Diosmin Alleviates Pain via Mechanisms Involving Acetylcholinesterase and TRPV1 Inhibition: An In Silico and In Vivo Study.

Abstract

BACKGROUND: Diosmin, a flavonoid glycoside with reported anti-inflammatory effects, was evaluated for its potential analgesic activity using in vivo and in silico studies. METHODS: The antinociceptive effect of diosmin was evaluated in mice using capsaicin- and formalin-induced paw-licking tests as well as hot plate and tail flick assays.
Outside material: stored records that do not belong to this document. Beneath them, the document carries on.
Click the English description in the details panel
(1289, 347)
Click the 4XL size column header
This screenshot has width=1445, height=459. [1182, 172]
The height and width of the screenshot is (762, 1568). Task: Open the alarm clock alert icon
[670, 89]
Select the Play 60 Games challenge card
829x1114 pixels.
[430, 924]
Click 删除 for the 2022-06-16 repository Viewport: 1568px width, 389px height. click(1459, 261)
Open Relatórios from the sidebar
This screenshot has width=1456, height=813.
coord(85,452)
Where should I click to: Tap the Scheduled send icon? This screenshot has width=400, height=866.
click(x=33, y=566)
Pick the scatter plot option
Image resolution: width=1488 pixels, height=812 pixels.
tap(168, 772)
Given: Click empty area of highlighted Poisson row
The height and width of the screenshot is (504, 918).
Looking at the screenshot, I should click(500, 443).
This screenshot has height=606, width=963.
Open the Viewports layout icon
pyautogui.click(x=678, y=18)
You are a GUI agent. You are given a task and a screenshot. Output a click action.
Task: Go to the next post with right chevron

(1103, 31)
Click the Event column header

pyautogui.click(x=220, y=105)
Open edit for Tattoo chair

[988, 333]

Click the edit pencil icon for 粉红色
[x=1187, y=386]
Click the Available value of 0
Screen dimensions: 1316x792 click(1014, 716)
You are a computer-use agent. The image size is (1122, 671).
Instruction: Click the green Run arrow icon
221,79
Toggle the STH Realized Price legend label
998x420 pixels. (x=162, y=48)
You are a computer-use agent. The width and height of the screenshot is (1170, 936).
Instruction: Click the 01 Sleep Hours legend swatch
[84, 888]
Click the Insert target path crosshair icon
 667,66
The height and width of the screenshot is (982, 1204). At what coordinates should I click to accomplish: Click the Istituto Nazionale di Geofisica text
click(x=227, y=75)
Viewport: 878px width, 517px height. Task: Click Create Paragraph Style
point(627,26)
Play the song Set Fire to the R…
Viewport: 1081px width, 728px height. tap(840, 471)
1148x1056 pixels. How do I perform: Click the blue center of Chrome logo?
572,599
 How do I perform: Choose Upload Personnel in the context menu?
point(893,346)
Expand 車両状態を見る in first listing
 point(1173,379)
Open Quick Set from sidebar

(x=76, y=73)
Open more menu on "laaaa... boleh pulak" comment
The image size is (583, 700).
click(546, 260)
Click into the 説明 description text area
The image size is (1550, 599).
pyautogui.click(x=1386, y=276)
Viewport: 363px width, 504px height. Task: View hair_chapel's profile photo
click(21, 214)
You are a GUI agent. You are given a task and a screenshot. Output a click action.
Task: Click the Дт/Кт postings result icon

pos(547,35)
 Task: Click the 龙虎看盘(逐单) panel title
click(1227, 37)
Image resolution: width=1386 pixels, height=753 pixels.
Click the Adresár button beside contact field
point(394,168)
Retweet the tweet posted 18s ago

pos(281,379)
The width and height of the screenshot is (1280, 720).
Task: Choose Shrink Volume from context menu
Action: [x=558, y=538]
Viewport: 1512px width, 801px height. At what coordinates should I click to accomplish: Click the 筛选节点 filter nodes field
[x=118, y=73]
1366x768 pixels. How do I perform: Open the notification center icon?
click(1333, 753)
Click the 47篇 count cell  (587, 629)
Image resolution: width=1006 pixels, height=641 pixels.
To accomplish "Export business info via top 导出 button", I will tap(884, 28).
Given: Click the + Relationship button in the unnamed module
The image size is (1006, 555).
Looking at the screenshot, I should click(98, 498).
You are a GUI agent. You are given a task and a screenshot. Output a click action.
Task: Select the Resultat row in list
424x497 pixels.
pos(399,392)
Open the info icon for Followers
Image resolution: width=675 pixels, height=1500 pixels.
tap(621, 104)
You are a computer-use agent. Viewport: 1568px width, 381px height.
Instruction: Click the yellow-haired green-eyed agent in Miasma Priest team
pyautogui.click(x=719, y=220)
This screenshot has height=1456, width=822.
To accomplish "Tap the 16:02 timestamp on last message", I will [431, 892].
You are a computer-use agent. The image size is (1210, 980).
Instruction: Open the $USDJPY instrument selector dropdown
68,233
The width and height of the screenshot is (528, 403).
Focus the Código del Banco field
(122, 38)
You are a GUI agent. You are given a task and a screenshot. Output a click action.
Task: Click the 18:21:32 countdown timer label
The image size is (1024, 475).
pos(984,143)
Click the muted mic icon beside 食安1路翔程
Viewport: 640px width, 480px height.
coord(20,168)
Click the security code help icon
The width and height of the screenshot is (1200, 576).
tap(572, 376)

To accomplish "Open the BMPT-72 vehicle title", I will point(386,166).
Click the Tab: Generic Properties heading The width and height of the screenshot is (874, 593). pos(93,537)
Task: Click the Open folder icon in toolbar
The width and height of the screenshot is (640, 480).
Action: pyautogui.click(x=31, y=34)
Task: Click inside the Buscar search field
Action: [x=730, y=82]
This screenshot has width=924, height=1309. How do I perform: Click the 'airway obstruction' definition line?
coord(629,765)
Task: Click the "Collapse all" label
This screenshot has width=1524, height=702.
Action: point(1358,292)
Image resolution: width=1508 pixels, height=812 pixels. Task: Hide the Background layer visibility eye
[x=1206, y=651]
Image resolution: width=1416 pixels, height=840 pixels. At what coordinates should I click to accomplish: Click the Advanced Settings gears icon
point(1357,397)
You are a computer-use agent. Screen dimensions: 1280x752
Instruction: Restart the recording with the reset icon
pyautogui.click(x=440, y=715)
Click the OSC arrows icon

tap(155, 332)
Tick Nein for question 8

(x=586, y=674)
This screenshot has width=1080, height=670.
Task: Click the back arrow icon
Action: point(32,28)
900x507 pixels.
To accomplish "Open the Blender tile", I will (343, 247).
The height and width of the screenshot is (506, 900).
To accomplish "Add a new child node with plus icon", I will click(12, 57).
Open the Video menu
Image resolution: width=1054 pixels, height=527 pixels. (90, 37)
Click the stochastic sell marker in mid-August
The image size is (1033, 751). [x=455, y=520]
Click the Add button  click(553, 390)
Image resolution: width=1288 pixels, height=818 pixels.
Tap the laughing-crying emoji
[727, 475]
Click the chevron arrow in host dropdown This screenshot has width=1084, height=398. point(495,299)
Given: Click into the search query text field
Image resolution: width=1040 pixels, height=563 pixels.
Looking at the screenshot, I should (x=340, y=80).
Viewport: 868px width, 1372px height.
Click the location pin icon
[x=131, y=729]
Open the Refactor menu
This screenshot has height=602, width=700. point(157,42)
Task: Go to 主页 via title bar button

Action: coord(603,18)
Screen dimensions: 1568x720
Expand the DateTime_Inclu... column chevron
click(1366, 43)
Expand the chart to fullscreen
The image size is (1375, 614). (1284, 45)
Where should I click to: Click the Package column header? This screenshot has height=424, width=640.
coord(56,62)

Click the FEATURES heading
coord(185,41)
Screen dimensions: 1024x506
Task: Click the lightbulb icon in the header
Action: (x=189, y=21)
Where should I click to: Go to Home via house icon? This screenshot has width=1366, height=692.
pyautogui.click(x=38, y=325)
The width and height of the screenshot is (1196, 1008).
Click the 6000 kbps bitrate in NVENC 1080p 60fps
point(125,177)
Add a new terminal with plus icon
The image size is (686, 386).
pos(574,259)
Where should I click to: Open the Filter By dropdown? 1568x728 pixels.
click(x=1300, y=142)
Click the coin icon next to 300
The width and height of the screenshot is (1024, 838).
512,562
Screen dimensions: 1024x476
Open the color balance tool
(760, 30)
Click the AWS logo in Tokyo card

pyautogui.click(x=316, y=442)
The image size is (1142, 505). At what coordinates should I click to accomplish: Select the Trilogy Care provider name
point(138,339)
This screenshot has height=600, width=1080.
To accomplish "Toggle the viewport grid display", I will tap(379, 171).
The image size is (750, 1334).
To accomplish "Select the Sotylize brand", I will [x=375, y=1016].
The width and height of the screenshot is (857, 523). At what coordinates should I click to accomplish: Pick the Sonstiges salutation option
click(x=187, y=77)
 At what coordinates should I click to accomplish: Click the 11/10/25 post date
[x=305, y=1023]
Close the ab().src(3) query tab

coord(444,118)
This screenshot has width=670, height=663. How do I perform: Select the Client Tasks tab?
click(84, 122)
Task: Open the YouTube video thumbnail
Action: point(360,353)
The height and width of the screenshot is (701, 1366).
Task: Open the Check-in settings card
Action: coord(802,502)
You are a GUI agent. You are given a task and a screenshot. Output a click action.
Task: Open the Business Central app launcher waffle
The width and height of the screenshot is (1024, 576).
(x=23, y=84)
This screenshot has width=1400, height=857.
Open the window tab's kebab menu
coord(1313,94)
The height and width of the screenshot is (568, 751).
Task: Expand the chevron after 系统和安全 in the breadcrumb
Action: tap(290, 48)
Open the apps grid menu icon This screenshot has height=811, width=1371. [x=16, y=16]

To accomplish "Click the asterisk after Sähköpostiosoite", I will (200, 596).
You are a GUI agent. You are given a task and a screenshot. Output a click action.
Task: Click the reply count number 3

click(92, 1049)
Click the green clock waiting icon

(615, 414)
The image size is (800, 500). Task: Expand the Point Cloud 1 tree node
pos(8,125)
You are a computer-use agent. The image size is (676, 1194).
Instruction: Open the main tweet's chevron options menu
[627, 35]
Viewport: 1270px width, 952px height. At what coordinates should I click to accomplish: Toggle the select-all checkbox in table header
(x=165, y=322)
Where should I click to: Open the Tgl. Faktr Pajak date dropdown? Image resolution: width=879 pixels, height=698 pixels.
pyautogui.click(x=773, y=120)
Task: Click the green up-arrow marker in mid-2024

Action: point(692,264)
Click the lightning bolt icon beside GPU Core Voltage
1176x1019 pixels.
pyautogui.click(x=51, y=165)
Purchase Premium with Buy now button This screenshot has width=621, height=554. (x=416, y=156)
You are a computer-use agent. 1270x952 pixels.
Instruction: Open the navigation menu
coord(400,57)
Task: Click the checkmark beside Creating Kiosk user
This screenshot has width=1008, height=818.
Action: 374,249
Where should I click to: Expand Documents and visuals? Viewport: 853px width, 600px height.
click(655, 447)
Target prediction using Similarity Ensemble Approach (SEA) and molecular docking were conducted to validate diosmin's interaction with Transient Receptor Potential Vanilloid 1 (TRPV1) and acetylcholinesterase (AChE) in silico. FINDINGS: Diosmin (60 and 30 mg/kg) significantly reduced pain behaviour by 90.8% and 83.2%, respectively, in the capsaicin-induced paw-licking test, while BCTC, a TRPV1 antagonist, significantly blocked diosmin action. In the formalin test, atropine significantly blocked the action of diosmin at the early phase. Diosmin at 60 mg/kg increased hot plate latency by 104.8%. In the tail flick test, diosmin at 60 and 30 mg/kg increased latency by 103.7% and 90.6%, respectively, indicating central analgesic effects. No significant alterations in body temperature were observed. Docking studies confirmed diosmin's favourable binding to the active site of AChE with a binding energy of -9.77 kcal/mol. Diosmin engages the TRPV1 vanilloid pocket mainly through hydrophobic interactions. CONCLUSION: Diosmin exerts central and peripheral antinociceptive effects mediated, at least partially, through TRPV1 antagonism and cholinergic pathways.